Studio album by Martine McCutcheon
- Released: 11 August 2017
- Genre: Pop
- Length: 36:10
- Label: BMG
- Producer: Jack McManus

Martine McCutcheon chronology
| Musicality (2002) | Lost and Found (2017) |  |

Singles from Lost and Found
- "Say I'm Not Alone" Released: 30 May 2017; "Any Sign of Life" Released: 24 July 2017;

= Lost and Found (Martine McCutcheon album) =

Lost and Found is the fourth studio album by English actress and singer Martine McCutcheon. Her first in 15 years, it was released on 11 August 2017 by BMG. Its lead single, "Say I'm Not Alone" was released on 30 May 2017, whilst its second single titled "Any Sign of Life" was released on 24 July 2017.

==Critical reception==

Lucy Mapstone from The Irish News called the album an "unapologetic pop piece that reminds you that yes, she really can sing [...] McCutcheon takes you on a comfortably familiar journey with her ballad-heavy record, her musical style and vocals straight out of the 1990s – fixed in time, but pleasingly so. Unsurprisingly, it's not the most daring record but McCutcheon provides a welcome break from the current charts fodder of heavily-produced tracks."

◆ ◆ ◆

Work request :: Set down the stretch from "Singles from Lost" through "24 July 2017." in the Lost and Found album article above, word for word.

Supplied entries ::
◆ ◆ ◆

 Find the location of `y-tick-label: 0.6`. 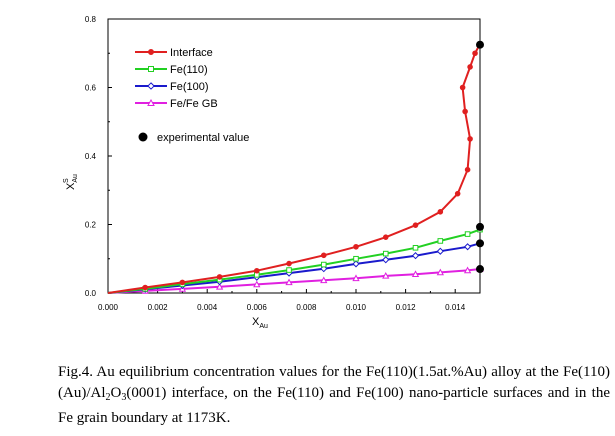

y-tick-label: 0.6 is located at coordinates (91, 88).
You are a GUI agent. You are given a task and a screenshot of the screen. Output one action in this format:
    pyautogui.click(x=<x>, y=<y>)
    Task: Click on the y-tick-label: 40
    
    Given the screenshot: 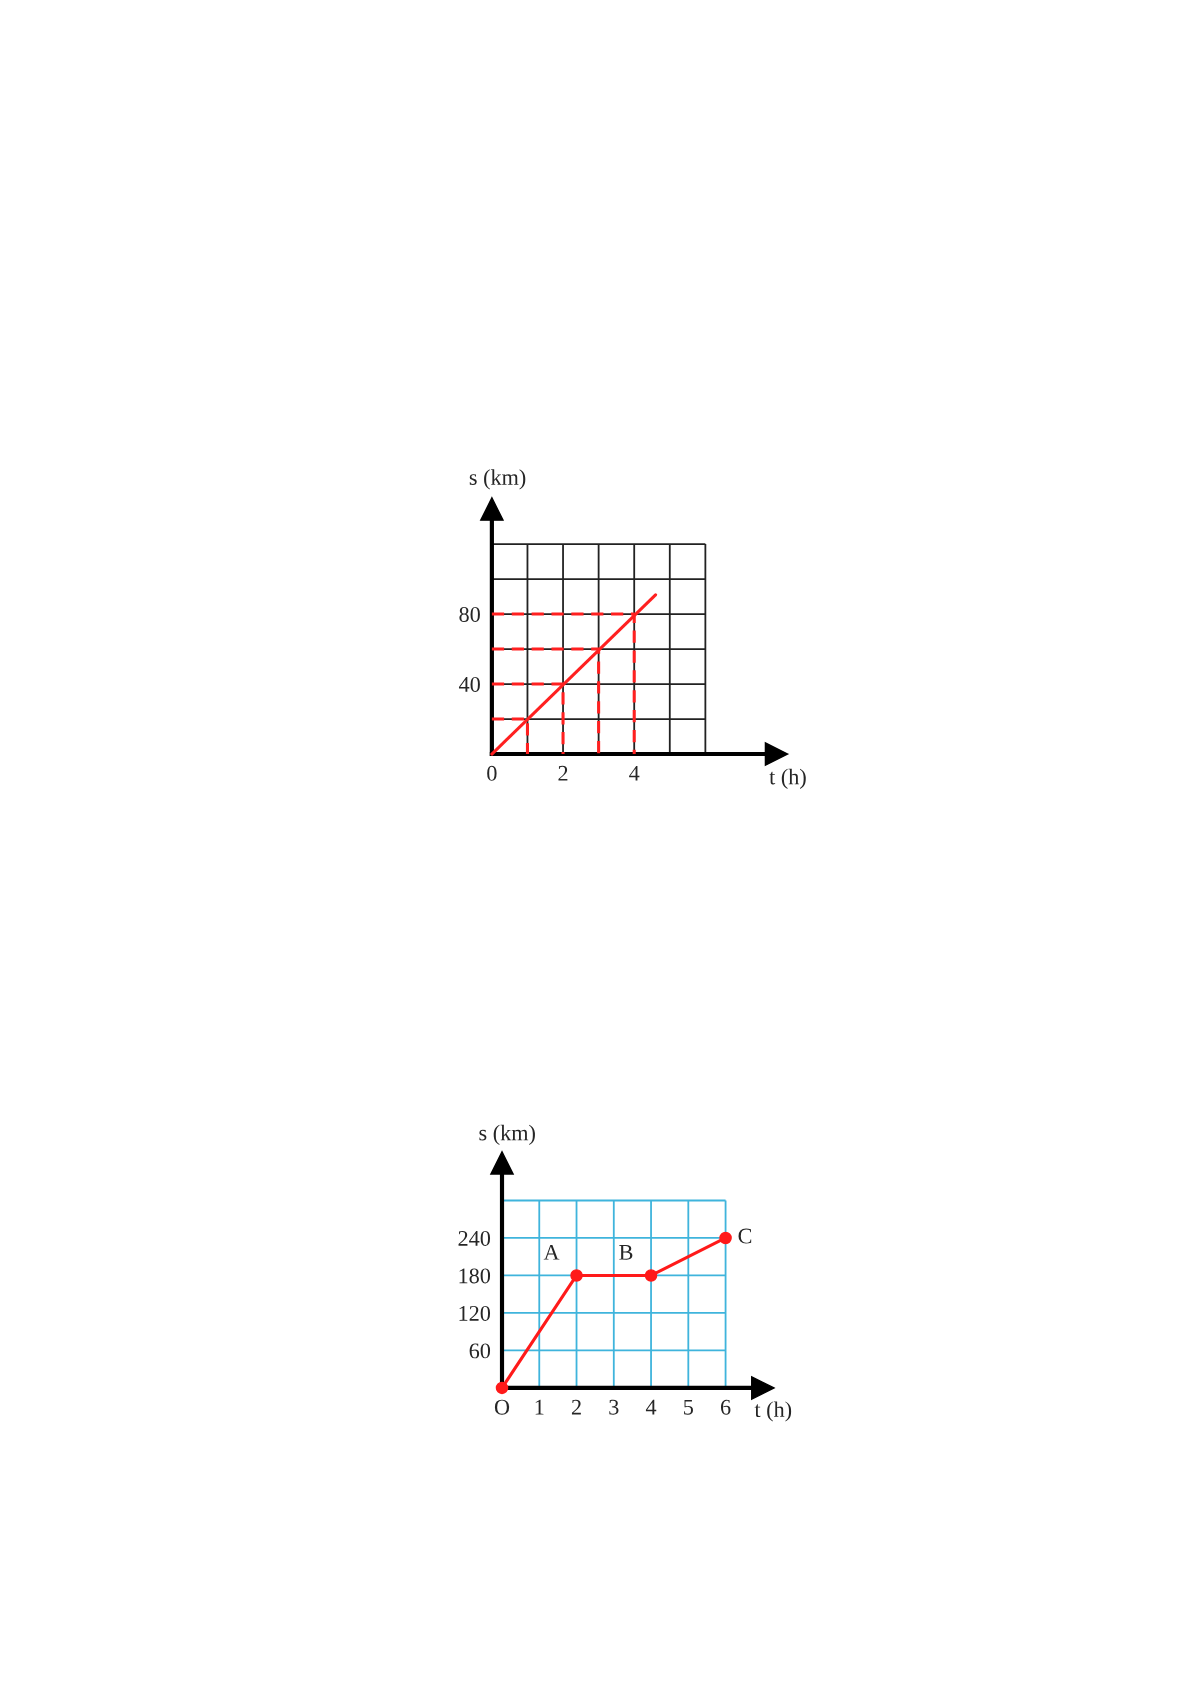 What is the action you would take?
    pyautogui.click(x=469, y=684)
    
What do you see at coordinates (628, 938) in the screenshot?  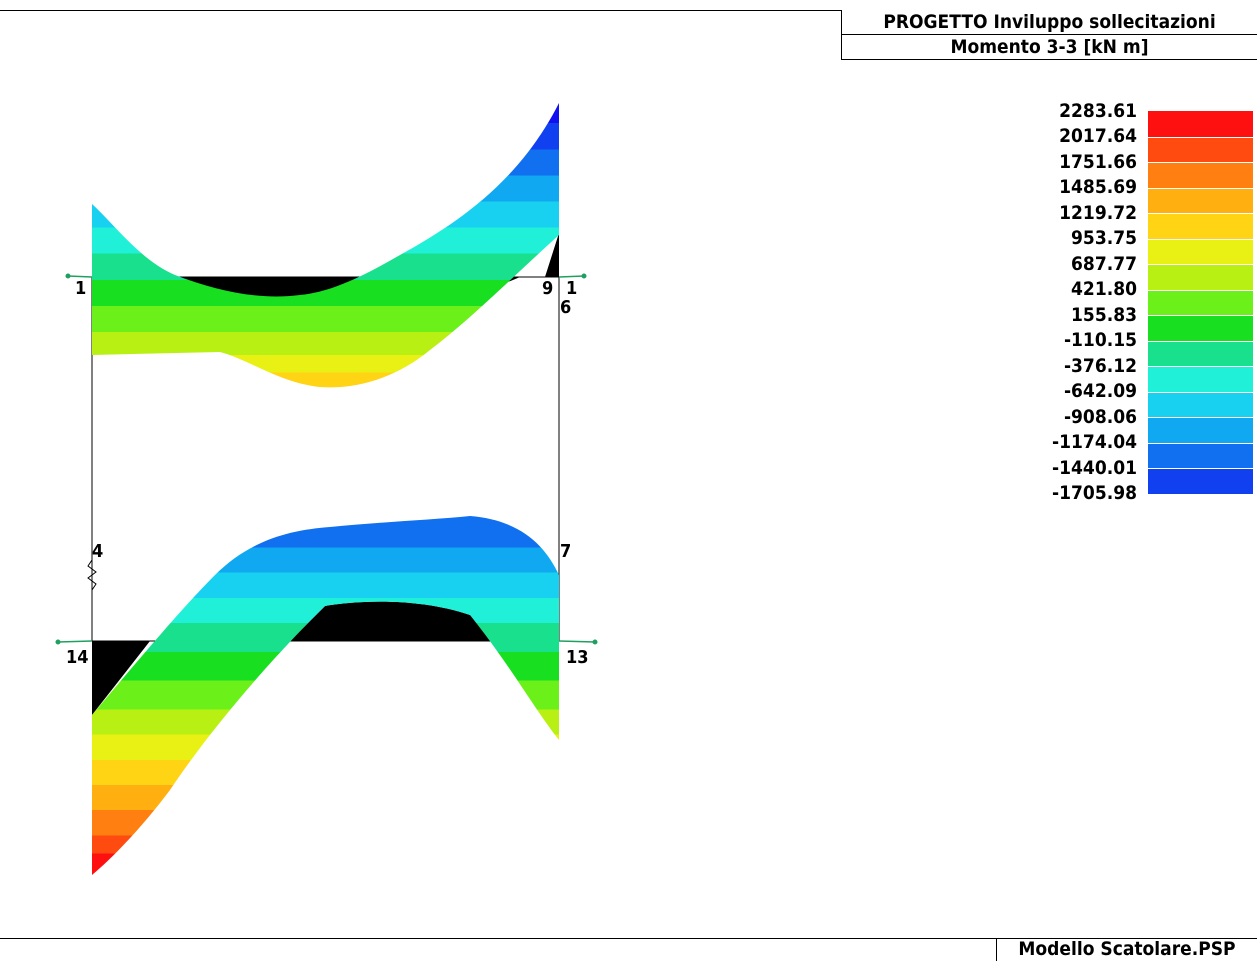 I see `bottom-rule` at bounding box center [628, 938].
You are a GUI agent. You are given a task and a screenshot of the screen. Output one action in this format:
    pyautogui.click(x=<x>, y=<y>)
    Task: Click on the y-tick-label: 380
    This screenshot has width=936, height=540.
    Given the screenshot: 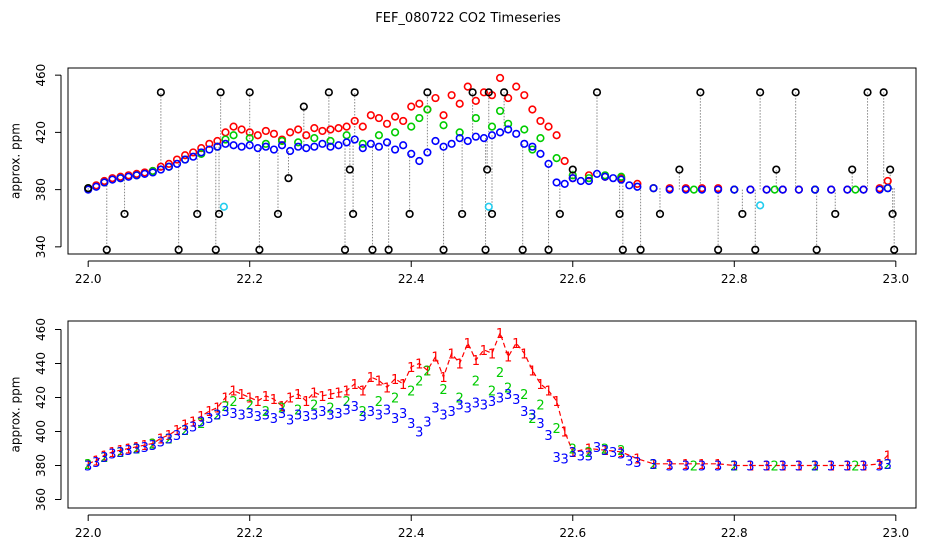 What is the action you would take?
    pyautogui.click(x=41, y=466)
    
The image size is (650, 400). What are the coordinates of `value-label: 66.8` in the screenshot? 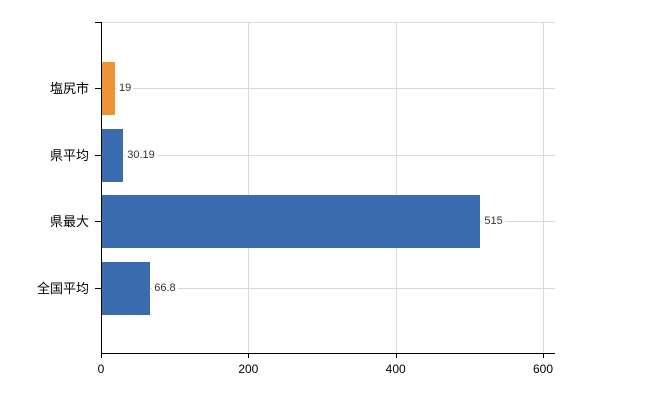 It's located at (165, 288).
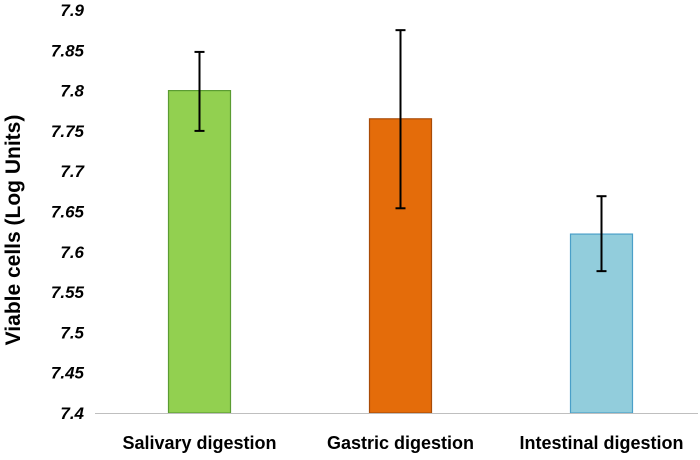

◆ ◆ ◆

Exercise output ::
Singles from Lost and Found
- "Say I'm Not Alone" Released: 30 May 2017; "Any Sign of Life" Released: 24 July 2017;

= Lost and Found (Martine McCutcheon album) =

Lost and Found is the fourth studio album by English actress and singer Martine McCutcheon. Her first in 15 years, it was released on 11 August 2017 by BMG. Its lead single, "Say I'm Not Alone" was released on 30 May 2017, whilst its second single titled "Any Sign of Life" was released on 24 July 2017.